Between the line containing "First Name (68, 1192)" and the line containing "Δ. Βερβελές: All" lies a run of lines; give that run again exactly, with both of those lines, and nothing else from the entries below.

+++ Records supplied

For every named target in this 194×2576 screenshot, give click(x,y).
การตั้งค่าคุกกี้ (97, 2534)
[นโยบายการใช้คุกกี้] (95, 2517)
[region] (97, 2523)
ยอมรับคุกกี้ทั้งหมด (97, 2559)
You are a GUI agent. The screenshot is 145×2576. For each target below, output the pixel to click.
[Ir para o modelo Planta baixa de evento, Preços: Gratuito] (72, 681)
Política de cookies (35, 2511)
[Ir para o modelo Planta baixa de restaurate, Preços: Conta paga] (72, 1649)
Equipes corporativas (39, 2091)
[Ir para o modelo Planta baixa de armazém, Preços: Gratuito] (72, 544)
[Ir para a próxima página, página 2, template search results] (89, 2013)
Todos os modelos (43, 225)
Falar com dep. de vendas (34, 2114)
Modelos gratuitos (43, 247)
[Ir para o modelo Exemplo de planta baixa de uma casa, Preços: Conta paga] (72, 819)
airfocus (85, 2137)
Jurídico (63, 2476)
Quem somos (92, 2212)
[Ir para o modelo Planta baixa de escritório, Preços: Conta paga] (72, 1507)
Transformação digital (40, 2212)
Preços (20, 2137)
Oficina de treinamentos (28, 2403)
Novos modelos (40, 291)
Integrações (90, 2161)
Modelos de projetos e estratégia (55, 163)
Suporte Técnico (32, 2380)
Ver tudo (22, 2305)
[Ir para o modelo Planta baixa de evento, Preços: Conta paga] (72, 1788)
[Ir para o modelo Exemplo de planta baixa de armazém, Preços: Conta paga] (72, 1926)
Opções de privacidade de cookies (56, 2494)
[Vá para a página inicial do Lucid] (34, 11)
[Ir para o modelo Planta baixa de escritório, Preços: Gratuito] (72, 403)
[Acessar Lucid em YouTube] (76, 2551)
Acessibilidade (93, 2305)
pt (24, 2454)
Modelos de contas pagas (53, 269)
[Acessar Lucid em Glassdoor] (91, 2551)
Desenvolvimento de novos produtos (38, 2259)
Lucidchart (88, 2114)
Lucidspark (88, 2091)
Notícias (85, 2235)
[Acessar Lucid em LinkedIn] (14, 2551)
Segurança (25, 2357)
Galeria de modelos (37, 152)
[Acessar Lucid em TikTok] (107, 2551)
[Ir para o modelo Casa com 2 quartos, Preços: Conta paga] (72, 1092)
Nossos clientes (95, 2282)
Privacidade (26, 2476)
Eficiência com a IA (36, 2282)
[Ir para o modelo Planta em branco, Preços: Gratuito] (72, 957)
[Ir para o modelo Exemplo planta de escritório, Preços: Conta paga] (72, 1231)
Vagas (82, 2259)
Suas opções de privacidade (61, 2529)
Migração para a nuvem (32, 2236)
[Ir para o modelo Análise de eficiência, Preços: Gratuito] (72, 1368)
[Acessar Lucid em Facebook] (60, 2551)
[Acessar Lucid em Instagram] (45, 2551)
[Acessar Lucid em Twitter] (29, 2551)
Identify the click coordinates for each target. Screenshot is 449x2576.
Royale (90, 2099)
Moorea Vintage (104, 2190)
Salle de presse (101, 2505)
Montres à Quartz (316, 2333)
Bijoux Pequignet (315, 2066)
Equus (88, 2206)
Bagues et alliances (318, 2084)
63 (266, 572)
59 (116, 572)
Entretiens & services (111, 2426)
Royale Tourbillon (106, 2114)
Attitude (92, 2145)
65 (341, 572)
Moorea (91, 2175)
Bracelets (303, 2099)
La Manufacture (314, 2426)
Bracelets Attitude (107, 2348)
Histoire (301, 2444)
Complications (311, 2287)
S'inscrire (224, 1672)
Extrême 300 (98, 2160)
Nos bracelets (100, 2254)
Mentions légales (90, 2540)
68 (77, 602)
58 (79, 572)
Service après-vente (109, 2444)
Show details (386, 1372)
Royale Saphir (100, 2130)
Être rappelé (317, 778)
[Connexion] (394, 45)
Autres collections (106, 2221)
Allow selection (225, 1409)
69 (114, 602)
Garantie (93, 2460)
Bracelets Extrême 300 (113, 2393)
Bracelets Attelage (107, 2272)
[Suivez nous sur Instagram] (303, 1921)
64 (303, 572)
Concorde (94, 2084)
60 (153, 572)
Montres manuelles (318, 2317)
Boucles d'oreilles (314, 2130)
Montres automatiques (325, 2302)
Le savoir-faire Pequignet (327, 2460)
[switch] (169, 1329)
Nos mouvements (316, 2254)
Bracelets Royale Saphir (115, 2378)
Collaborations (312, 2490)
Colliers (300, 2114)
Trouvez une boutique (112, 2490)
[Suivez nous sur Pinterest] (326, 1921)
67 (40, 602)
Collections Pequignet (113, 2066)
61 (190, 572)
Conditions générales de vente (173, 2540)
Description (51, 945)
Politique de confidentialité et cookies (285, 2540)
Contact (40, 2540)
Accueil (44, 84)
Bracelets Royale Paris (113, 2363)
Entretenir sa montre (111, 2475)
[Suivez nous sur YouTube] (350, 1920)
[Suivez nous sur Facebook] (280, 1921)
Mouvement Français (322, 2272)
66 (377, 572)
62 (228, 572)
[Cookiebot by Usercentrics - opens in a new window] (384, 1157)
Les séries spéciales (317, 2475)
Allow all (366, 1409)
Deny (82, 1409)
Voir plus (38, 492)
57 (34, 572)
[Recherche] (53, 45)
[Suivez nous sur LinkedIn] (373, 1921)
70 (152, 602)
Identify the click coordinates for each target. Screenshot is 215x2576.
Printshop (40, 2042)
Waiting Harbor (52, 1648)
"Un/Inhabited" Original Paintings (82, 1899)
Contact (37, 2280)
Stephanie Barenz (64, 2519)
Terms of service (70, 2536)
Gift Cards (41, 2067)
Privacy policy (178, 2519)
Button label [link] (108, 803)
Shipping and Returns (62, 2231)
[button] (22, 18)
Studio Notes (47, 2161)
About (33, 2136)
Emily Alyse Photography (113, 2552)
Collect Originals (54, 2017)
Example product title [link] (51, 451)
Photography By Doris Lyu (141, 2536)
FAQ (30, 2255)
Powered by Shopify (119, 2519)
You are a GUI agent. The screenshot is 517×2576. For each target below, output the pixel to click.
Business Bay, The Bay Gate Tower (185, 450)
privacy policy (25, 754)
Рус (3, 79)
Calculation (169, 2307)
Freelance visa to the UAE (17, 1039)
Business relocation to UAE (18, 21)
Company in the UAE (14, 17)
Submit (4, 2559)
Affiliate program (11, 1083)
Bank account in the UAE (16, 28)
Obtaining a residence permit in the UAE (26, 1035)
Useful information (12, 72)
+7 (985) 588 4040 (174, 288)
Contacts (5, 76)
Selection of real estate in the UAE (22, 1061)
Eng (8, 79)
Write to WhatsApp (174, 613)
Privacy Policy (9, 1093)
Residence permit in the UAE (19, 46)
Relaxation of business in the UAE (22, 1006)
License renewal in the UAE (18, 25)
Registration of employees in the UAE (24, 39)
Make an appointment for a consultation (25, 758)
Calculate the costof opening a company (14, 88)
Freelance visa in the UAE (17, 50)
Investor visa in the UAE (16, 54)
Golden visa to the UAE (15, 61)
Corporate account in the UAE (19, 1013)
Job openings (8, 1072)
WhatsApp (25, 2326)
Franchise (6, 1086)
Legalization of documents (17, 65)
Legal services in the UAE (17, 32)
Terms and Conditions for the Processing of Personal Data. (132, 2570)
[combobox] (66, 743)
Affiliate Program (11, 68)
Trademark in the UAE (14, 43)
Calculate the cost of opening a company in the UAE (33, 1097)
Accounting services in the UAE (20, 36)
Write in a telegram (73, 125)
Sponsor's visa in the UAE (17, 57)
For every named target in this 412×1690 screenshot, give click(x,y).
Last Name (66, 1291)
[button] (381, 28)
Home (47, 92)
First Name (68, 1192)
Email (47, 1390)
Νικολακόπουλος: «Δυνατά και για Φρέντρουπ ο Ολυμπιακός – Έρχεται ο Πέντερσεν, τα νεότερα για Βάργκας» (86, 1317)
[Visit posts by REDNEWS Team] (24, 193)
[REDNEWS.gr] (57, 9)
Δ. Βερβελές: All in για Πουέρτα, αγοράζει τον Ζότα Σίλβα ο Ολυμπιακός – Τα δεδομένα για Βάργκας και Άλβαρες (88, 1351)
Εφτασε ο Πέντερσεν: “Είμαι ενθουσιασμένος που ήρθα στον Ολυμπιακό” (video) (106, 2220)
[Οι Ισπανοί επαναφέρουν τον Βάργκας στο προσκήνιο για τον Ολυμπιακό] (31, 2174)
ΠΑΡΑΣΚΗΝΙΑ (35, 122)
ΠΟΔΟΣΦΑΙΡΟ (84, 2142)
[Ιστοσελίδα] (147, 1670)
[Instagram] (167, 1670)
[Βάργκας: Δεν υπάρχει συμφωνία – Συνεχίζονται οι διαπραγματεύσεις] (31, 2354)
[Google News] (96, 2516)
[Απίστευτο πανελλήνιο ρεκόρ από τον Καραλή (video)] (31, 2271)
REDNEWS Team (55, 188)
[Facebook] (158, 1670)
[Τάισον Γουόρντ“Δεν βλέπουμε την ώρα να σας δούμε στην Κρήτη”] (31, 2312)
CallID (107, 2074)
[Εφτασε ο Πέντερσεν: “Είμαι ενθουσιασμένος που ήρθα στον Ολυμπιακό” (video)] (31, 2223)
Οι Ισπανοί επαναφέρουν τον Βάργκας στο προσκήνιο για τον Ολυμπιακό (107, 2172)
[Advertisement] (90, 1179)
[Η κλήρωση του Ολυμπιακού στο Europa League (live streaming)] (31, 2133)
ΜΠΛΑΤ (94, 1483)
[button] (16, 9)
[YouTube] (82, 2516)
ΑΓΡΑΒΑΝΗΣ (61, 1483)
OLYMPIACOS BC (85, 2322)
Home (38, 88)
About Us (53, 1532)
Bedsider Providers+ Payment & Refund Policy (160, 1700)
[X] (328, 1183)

++++++

Solution to the problem.
First Name (68, 1192)
Email (47, 1390)
Νικολακόπουλος: «Δυνατά και για Φρέντρουπ ο Ολυμπιακός – Έρχεται ο Πέντερσεν, τα νεότερα για Βάργκας» (86, 1317)
[Visit posts by REDNEWS Team] (24, 193)
[REDNEWS.gr] (57, 9)
Δ. Βερβελές: All in για Πουέρτα, αγοράζει τον Ζότα Σίλβα ο Ολυμπιακός – Τα δεδομένα για Βάργκας και Άλβαρες (88, 1351)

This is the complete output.